Хозяин не заметил Ллойда в полумраке. Он подошёл к умывальнику и долго мыл руки, бормоча что-то себе под нос.
Потом включил радио. Но кроме шипения и шорохов аппарат не издал ни звука.
- Проклятье! Сдох, что ли, чёртов ублюдок Кевин, - пробубнил хозяин. - Знал бы старина Джонс, какой придурок у него вырастет... «Дредноут»!.. Вот тебе и «дредноут» пришёл! Всем нам — дредноут скоро... Ничего, ничего... Нет, но каков этот хромой чёрт, а! Как запрыгал сразу, будто и не хромал сроду...
Он ещё что-то бормотал, но за треском радио Ллойд уже не услышал. Да и не до бормотания хозяина ему было — он желал только одного: слиться со стулом, врасти в стену, раствориться в окружающей обстановке, стать незаметным, временно несуществующим.
Маклахен так и не заметил его. Вышел в коридор, протопал в его конец, туда, где Ллойд часто видел его сидящим на стуле.
Через минуту послышались проклятья, яростные и, как показалось Ллойду, испуганные крики. Потом снова топот, хлопок двери... Тишина.
Что там случилось?
Посидев ещё немного, Ллойд хотел уже было пойти в комнату Гленды, к Беатрис, но едва он поднялся со стула, дверь открылась и в гостиную снова вошёл хозяин. Теперь в руках у него был объёмистый свёрток.
- Где этот чёртов сын? - бормотал он. И потом: - Ллойд!
Ллойд впервые услышал своё имя из уст Маклахена. Это было так неожиданно, так страшно, это сулило нечто настолько злое, что он повалился на стул, закрывая ладонями уши. К горлу стремительно подступила тошнота.
Маклахен услышал скрипение стула, повернул голову, наклонился, вглядываясь.
- Эй! - позвал он. - Кто там?
Ллойд понял, что самое страшное неизбежно.
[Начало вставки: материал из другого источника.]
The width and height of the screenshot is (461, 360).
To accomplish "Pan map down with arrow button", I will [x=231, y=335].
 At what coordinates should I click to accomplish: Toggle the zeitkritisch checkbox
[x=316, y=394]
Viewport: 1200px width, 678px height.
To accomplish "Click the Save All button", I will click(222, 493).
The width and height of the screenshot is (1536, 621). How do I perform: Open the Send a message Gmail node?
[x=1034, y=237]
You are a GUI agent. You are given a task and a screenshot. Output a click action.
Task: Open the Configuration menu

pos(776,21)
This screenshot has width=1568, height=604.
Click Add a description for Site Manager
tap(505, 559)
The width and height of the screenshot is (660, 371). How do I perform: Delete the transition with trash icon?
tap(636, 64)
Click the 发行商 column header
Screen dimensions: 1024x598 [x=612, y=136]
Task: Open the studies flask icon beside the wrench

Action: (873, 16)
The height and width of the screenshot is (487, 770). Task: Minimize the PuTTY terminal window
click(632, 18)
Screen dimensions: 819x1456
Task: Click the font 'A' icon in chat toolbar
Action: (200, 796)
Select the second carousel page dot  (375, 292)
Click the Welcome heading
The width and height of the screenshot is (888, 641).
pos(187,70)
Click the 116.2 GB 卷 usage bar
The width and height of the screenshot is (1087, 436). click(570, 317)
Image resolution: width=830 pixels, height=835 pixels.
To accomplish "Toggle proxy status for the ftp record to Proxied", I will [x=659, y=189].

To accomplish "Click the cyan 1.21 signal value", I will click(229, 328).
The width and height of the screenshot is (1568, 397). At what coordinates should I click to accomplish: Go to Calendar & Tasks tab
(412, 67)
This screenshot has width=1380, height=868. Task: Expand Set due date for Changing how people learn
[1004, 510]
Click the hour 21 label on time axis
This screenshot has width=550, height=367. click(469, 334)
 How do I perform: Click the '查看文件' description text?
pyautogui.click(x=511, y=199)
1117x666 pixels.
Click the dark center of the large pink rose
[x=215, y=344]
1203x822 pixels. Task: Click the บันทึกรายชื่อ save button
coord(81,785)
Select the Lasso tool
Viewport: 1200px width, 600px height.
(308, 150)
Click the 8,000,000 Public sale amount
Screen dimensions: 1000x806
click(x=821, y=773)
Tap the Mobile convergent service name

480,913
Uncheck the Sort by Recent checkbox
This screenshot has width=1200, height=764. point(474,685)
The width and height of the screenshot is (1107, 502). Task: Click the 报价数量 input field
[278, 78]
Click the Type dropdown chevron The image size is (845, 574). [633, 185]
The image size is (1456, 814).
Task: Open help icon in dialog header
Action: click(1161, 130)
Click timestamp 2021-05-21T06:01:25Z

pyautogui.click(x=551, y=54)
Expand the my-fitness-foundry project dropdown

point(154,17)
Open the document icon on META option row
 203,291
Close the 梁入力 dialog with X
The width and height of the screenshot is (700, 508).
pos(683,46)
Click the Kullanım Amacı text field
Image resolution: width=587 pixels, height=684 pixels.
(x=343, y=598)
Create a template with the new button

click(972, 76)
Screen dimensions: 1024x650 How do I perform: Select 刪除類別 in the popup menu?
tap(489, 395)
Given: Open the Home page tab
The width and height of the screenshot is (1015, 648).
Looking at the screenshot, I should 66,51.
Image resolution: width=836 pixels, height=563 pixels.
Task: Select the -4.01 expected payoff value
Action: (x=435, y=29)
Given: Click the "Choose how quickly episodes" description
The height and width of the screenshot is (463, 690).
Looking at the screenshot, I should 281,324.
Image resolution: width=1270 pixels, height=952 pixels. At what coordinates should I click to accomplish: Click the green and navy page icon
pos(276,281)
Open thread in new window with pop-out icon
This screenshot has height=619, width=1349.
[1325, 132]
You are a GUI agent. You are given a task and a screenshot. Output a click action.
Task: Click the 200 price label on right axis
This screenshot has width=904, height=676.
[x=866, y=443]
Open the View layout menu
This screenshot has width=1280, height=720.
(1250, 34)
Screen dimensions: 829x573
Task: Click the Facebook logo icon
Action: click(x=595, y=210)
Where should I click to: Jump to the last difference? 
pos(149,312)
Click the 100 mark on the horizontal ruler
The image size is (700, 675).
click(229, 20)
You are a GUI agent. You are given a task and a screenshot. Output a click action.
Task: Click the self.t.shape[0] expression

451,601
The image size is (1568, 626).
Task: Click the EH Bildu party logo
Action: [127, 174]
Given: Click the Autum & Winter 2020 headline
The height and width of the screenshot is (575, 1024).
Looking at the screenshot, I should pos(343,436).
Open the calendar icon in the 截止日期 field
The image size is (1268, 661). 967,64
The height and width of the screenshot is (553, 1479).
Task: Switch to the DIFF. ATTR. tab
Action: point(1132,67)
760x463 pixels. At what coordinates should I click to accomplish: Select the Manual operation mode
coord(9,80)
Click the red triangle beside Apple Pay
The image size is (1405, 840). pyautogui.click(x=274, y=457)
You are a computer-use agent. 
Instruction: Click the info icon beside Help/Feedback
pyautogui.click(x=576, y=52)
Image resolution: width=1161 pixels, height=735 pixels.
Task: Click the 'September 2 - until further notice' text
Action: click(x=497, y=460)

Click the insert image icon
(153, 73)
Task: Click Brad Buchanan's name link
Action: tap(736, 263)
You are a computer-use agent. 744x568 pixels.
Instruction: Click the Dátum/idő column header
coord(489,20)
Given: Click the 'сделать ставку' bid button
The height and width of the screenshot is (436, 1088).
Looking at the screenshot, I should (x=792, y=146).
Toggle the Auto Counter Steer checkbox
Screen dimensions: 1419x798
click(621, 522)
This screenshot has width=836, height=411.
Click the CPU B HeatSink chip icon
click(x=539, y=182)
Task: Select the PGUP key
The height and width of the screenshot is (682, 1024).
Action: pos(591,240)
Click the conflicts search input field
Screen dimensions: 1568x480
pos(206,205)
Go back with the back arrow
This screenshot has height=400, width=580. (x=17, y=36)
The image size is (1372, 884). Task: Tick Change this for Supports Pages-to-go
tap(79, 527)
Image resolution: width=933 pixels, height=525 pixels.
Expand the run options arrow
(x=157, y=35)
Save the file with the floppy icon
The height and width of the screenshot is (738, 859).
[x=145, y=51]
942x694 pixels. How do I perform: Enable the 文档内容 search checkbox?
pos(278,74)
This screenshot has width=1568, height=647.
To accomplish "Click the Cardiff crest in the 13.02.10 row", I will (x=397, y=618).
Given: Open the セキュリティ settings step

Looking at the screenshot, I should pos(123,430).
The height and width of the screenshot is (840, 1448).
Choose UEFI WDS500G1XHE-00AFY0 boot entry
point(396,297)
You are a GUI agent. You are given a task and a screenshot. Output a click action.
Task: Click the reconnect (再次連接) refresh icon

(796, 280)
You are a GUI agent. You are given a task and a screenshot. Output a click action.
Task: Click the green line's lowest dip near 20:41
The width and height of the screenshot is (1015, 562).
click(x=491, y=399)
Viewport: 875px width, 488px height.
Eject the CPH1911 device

- Это я, мистер Маклахен, - отозвался он, дрожа. - Я, Ллойд. Я сейчас уйду. Я не хочу есть, вы не думайте!
- А-а, - кивнул хозяин. - Ты-то мне и нужен.
Он прикрыл дверь и направился к Ллойду.
- За... зачем? - простонал тот, втягивая голову в плечи. - Меня тошнит.
Хозяин подхватил по дороге стул, подошёл, уселся рядом, напротив. Несколько минут молча созерцал, дыша в лицо табачным перегаром и луком.
Вдруг он неторопливо и осторожно взял Ллойда за руку. Ллойд вздрогнул, ожидая, что его сейчас сдёрнут со стула, ударят, будут кричать.
- Ты вот что... - вместо этого заговорил хозяин вполголоса. - Да ты не бойся меня, я кричать не буду... Ты вот что... Я ж тебя как раз и искал. Это хорошо, что ты один тут, хорошо. Ты не бойся, я тебе ничего не сделаю. Мне тебе сказать надо кое-что. Что-то очень важное.
Ллойд замер, окостенел. Он почти не вникал в слова, произносимые Маклахеном, он их даже почти не слышал. В его голове гудел колокол ужаса перед этим человеком. И Беатрис не было рядом... Беатрис, где же ты?!